**PASSAGE**
○ ○ ○ ○

A few words from a son of a bird trapper.

Malta, 2017

I’m not quite sure how and when the idea for this work came about. Three years ago I left Malta for Amsterdam and, as you might know, when you leave somewhere, there is always something that sticks to you from where you’ve come. What stayed with me was the whistle of a bird from the mouth of a man: my father, Michael (59). My father learnt to whistle like birds that live on or migrate over Malta, because he used to trap them (from childhood) and was brought up around birds (just like I was). When I asked him how he learnt to whistle, he said it took (a long) time. He admitted that although he speaks the birds’ language, he doesn’t know what they’re saying. Nowadays, trapping is where it’s at. My father dismantled the trap when the spring season was abolished some ten years ago. What’s left are the memories. 

This quirk of a man whistling for birds held enough theatricality, art and skill, but I also wanted to collect and preserve the stories of my father, and of my father’s father, out of fear of losing them. Maybe this fear comes because I live far away, and every time I return I notice that life here is changing. I fear the disappearance of things in my absence. I fear that these changes are more of a loss than a win. 

In a book published in 1960 – mentioned to me by Mark Anthony Falzon during a conversation of ours – a text by the author Bryans describes a bunch of Gozitan children at the edge of a cliff trapping birds, loitering and whistling birdsong. He wonders – how long have these olive-skinned children with jet-black eyes been going to that cliff – hundreds, thousands of years? My father was born in 1958 and brought up in Gozo, very close to the place described by Bryans, and in my dreams, one of these boys could have been my father. 

Recently I met Louis (57) who, when asked about his favourite memory related to birds, told me how he learnt to whistle like the yellow wagtail with the local sheriff. He kept trying until he managed to call the bird down from the sky to the mansab. He explained how and where he set up his first mansab: near a large boulder on a summit where rainwater would collect. On Fridays, after school, he’d go to fill it with water – on the bicycle from his house to the field, then on foot, carrying bucket by bucket. And those nights, he’s sleep fully clothed so as not to waste time the next morning and reach the mansab before dawn. He was 12. 

I asked my father if he’d like to help me film a reenactment of trapping, and if he knew any other men who could whistle like birds using only their mouth. This was the start: last November. This work is a collaboration between me and my father; father and son; artist and trapper. With time, my father took up my tools (camera, audio recorder, writing, drawing) just as I entered the life of trapping: I spent the last year hoarding, saving, examining, reading and learning by heart all that I could find on songbirds and trapping. I began to talk on trapping and birds, recounting – like the trapper – from one source only: nature. 

Maybe when Louis read the call I published on the newspaper – after my dad had lost hope in finding other people to whistle – he agreed to come because he felt the need to relive trapping. The idea for the choir was a metaphor. I was trying to bring together the voices of those who, like my father, are nearing or in their 60s. A bunch who like my father, have been trapping from childhood. I was born and raised in this environment and can understand that for these people, this evening might bring great sorrow. These elders, at the late stage of their life, have found themselves on the wrong side of the law.

I agree with my father: without their delizzju, without something to calm their mind down, humans stop thinking straight. Today we use Netflix and Facebook in the cosiness of our homes. We’re at the furthest point away from when humans stood up straight and evolved from apes. We’re building in nature and upon it. We pour out concrete and dig up the island. In this age, I feel my father’s words are worthless. They make no sense if you read them through the eyes of those trying to be useful and productive. I like to loiter and daydream. I don’t really feel useful. Sometimes I fear that, like the trappers, I’ll be exiled from this busy society. I want to resist this, but I often indulge in it and pester a few people to patiently help me create and present work, like tonight. 

I know my father wished to thank nature for all that she’s given him, as well as all the trappers of Malta and Gozo.

○ ○ ○ ○

Write out the text about whistling like birds, everything from "I’m not quite" down to "are the memories.", but swap "Amsterdam" for "Berlin".

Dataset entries
○ ○ ○ ○

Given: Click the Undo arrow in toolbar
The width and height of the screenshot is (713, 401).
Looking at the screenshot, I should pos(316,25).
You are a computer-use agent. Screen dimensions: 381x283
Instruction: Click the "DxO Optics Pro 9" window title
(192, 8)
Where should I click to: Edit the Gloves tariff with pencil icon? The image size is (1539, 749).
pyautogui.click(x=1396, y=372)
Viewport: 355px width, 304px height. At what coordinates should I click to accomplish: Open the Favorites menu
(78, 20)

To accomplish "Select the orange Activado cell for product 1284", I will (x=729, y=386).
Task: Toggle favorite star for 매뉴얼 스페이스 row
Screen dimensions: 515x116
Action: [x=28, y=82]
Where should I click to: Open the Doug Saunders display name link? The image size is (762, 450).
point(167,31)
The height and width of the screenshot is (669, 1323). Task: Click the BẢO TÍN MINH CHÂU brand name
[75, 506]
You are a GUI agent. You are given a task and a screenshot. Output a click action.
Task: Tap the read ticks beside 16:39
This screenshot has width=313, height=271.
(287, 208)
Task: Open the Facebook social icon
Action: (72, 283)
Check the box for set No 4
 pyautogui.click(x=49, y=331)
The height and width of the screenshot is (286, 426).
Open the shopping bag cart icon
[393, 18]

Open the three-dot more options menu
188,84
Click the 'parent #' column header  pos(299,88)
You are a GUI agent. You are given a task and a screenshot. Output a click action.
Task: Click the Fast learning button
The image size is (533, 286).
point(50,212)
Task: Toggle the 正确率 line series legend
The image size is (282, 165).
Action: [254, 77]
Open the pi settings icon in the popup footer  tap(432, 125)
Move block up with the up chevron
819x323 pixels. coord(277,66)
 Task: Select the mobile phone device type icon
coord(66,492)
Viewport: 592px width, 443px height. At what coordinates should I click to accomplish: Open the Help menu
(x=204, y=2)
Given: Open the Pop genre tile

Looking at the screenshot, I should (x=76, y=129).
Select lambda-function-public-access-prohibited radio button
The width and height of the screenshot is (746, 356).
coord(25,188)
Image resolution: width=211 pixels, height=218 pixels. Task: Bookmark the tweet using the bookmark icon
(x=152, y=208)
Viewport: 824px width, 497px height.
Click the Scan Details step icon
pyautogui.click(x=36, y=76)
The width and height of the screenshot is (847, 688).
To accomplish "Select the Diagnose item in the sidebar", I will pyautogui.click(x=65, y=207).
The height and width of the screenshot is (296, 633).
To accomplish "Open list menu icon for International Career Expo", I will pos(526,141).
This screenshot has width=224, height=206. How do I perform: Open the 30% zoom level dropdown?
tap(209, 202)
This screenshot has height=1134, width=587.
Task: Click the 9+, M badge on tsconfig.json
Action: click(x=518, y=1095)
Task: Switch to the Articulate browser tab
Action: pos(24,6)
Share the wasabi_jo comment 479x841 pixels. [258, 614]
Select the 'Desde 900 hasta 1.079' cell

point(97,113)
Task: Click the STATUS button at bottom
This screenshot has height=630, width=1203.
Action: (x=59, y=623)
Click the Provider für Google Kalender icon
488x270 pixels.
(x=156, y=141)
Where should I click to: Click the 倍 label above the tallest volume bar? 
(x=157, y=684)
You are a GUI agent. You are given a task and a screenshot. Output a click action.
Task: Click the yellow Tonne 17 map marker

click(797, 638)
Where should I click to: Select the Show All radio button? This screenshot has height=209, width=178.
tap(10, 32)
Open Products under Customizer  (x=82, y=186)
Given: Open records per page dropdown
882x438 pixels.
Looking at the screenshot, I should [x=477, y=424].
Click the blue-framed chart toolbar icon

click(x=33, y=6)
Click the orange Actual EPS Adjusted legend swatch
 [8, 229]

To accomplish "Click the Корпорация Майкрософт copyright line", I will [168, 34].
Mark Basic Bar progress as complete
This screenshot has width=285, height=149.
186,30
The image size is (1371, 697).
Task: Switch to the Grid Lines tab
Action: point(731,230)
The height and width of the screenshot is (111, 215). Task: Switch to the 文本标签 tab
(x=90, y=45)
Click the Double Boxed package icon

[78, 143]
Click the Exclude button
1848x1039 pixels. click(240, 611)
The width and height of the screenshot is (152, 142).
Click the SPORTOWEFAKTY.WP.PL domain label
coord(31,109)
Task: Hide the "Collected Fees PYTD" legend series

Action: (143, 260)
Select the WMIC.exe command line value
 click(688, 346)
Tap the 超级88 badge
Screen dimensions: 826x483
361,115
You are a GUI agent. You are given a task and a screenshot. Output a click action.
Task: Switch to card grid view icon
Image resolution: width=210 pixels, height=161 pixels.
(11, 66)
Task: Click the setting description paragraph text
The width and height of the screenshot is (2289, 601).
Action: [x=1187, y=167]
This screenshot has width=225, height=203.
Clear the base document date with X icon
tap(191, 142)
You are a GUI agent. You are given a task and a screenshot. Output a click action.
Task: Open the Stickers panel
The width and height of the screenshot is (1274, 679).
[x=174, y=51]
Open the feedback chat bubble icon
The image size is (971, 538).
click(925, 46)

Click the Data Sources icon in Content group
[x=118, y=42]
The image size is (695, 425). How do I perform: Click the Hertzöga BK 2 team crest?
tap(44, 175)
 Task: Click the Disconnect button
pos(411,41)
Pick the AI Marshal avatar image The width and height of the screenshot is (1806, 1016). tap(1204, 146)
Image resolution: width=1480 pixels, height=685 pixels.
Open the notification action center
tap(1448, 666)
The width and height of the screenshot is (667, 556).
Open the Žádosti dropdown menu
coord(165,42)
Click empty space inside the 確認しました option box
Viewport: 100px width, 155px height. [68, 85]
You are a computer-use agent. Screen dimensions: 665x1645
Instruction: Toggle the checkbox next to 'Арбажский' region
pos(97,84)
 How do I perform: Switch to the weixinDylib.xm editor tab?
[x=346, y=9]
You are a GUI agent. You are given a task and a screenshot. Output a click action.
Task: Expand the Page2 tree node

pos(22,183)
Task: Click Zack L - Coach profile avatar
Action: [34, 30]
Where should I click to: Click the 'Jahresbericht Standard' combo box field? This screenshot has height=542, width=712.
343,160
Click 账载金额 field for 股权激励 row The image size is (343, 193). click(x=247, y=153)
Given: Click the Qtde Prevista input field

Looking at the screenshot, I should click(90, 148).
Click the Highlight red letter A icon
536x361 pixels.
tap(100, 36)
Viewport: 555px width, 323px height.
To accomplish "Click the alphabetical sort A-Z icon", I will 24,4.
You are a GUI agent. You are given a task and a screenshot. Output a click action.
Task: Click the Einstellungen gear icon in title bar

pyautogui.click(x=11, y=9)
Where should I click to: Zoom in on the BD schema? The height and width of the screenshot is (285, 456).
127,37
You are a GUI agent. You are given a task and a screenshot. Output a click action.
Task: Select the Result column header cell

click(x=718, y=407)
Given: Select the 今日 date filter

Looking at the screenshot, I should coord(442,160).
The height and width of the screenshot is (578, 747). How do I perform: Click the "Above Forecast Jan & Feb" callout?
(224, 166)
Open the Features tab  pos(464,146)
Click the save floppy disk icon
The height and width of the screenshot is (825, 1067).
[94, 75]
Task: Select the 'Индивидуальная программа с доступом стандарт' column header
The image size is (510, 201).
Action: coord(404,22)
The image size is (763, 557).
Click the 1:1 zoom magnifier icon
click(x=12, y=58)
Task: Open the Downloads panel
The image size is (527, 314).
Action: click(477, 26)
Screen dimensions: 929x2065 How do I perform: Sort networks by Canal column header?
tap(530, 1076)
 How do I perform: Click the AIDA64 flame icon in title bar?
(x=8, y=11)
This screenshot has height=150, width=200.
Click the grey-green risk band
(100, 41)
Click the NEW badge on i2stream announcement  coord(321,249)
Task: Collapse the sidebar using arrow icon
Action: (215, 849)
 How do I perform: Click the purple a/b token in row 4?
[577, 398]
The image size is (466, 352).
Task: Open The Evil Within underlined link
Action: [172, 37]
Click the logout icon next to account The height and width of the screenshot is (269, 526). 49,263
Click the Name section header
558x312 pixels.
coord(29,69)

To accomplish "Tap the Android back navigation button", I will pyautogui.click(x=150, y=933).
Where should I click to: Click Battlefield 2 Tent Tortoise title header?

○ ○ ○ ○

**REPLY**
I’m not quite sure how and when the idea for this work came about. Three years ago I left Malta for Berlin and, as you might know, when you leave somewhere, there is always something that sticks to you from where you’ve come. What stayed with me was the whistle of a bird from the mouth of a man: my father, Michael (59). My father learnt to whistle like birds that live on or migrate over Malta, because he used to trap them (from childhood) and was brought up around birds (just like I was). When I asked him how he learnt to whistle, he said it took (a long) time. He admitted that although he speaks the birds’ language, he doesn’t know what they’re saying. Nowadays, trapping is where it’s at. My father dismantled the trap when the spring season was abolished some ten years ago. What’s left are the memories.